▶ [Task prompt] Among the entries below, one stretch runs from the line that contains "Screen dimensions: 640x480" through the line that contains "Advance to next". Repeat that stretch exactly, ends included, and only that.

▶ [Record excerpts]
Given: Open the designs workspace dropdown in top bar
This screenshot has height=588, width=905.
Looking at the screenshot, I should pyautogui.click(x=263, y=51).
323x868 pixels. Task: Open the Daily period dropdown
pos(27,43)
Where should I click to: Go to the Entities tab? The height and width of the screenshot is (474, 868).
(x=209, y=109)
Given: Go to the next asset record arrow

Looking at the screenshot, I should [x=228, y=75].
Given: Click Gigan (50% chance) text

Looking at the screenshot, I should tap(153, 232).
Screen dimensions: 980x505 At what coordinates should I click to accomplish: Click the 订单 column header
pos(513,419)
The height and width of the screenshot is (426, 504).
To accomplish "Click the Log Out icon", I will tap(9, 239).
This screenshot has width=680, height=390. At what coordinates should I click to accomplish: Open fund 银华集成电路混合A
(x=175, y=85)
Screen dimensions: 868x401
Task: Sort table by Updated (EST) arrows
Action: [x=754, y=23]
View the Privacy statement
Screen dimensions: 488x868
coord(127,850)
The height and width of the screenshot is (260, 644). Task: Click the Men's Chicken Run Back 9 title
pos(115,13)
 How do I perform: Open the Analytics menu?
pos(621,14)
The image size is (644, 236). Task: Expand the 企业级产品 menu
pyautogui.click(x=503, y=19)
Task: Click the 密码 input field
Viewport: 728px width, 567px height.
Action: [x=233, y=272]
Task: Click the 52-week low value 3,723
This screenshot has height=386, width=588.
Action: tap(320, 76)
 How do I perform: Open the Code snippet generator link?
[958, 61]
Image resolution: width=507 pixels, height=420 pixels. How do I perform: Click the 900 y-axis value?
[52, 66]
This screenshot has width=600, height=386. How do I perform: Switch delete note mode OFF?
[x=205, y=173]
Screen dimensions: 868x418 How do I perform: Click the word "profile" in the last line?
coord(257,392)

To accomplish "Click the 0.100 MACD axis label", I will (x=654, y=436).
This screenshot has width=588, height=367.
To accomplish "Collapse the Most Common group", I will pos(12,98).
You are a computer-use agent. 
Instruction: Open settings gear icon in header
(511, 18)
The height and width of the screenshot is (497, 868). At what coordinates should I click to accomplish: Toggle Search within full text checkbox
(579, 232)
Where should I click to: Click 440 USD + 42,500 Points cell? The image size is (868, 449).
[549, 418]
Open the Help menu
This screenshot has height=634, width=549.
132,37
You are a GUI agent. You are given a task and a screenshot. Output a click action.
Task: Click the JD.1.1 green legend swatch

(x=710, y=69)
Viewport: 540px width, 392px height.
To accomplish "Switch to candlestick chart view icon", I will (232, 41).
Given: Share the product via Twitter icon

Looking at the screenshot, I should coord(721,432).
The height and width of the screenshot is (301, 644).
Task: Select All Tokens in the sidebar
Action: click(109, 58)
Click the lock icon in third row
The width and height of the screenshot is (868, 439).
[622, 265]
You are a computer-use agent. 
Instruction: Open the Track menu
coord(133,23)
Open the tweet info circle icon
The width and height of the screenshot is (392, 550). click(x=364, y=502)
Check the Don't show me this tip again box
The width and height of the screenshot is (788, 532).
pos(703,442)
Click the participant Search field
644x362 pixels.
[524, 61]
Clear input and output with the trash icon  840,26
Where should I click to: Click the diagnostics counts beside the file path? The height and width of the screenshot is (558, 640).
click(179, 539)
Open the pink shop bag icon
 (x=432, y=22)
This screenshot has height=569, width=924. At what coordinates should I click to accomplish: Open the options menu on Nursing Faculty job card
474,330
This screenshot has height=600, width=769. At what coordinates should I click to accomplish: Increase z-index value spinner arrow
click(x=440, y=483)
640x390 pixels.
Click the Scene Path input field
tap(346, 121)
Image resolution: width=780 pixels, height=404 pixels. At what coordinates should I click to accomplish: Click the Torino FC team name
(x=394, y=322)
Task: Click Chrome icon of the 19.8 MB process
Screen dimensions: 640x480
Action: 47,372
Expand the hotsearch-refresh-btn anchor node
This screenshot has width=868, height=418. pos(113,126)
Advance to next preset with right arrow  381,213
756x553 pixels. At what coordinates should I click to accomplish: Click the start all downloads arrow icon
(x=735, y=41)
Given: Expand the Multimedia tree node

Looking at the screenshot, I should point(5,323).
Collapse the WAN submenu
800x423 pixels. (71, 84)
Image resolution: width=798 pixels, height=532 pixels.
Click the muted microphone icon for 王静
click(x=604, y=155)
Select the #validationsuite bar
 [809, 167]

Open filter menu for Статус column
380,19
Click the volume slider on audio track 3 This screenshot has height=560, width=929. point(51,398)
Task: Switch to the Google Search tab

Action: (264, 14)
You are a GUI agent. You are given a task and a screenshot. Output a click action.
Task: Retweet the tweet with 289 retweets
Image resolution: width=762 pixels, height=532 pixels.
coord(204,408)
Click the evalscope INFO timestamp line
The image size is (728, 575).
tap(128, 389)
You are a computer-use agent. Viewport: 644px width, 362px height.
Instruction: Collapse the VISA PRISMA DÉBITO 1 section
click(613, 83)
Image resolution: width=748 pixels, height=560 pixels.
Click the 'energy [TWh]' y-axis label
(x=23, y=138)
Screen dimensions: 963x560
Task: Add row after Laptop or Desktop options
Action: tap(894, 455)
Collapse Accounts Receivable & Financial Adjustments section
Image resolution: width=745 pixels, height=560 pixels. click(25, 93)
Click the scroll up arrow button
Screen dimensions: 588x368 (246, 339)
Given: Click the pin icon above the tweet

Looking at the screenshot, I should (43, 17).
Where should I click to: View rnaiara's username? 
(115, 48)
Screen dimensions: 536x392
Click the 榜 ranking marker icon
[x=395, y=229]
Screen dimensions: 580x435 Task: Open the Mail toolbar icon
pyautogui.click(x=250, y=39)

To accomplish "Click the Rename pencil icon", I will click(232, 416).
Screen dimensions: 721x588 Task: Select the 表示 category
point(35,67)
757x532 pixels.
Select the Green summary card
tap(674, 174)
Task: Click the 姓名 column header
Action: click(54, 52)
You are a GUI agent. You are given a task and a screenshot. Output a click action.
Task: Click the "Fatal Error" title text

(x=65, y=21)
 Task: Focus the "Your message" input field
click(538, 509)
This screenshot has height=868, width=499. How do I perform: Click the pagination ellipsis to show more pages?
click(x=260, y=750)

▶ [Task response]
Screen dimensions: 640x480
Action: 47,372
Expand the hotsearch-refresh-btn anchor node
This screenshot has width=868, height=418. pos(113,126)
Advance to next preset with right arrow  381,213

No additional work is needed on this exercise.